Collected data
--*--

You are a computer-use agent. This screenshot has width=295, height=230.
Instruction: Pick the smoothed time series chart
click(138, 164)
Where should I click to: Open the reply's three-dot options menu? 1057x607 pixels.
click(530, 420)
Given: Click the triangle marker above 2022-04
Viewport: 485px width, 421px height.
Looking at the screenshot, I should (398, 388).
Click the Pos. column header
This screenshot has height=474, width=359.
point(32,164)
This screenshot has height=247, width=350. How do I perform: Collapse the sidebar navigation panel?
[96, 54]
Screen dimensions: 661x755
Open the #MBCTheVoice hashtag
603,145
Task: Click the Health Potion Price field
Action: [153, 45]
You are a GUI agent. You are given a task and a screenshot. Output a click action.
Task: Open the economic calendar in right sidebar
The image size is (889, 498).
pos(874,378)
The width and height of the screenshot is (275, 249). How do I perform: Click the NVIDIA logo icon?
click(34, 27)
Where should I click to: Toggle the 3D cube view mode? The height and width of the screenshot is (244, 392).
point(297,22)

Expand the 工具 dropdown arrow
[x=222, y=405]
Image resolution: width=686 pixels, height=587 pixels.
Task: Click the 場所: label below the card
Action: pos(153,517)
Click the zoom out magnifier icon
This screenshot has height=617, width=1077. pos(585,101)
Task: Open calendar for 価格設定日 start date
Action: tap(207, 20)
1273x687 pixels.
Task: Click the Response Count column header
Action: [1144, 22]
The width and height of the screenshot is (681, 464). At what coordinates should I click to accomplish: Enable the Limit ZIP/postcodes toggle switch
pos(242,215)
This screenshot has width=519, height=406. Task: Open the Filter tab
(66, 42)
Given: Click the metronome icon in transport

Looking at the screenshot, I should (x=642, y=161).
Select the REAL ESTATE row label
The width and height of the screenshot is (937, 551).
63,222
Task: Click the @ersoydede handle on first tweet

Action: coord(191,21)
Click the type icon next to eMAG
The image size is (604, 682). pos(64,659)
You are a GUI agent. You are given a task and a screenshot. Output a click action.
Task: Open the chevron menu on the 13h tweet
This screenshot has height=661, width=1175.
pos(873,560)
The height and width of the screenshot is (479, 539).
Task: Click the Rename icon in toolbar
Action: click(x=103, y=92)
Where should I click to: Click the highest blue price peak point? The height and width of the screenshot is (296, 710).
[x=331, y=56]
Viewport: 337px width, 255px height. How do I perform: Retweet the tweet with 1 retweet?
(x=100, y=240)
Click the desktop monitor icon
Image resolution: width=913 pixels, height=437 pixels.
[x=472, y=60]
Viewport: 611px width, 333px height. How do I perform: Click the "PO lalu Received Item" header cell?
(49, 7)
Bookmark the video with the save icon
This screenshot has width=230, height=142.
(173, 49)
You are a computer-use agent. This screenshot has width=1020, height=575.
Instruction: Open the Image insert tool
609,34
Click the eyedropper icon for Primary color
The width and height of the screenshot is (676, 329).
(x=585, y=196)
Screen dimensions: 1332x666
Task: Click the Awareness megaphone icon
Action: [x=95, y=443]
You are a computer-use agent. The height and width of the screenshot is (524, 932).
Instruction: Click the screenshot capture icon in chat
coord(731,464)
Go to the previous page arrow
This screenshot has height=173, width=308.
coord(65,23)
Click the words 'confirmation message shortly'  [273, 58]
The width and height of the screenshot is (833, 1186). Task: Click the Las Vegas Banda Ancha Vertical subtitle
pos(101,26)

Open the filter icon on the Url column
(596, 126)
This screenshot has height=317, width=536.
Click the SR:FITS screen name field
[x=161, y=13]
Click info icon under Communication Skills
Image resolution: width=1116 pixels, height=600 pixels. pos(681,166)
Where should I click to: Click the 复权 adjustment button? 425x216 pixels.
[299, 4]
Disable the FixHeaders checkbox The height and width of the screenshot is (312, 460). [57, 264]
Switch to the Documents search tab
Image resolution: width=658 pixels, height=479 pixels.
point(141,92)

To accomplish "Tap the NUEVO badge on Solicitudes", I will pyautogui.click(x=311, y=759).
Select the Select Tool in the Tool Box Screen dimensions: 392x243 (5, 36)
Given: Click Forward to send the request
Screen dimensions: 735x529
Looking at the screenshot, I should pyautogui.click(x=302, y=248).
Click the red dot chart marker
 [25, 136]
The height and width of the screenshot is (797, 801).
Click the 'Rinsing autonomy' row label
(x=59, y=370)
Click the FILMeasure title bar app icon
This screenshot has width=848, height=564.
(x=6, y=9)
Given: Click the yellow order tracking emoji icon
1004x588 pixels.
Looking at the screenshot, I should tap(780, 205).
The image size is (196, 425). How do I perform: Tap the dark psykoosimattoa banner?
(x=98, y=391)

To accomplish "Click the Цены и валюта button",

--*--

How to complete this task
Your answer must consist solely of the lines above between the line holding "Where should I click to: Click the highest" and the line holding "has width=1020, height=575.", inclusive, copied exactly.

The answer
Where should I click to: Click the highest blue price peak point? The height and width of the screenshot is (296, 710).
[x=331, y=56]
Viewport: 337px width, 255px height. How do I perform: Retweet the tweet with 1 retweet?
(x=100, y=240)
Click the desktop monitor icon
Image resolution: width=913 pixels, height=437 pixels.
[x=472, y=60]
Viewport: 611px width, 333px height. How do I perform: Click the "PO lalu Received Item" header cell?
(49, 7)
Bookmark the video with the save icon
This screenshot has width=230, height=142.
(173, 49)
You are a computer-use agent. This screenshot has width=1020, height=575.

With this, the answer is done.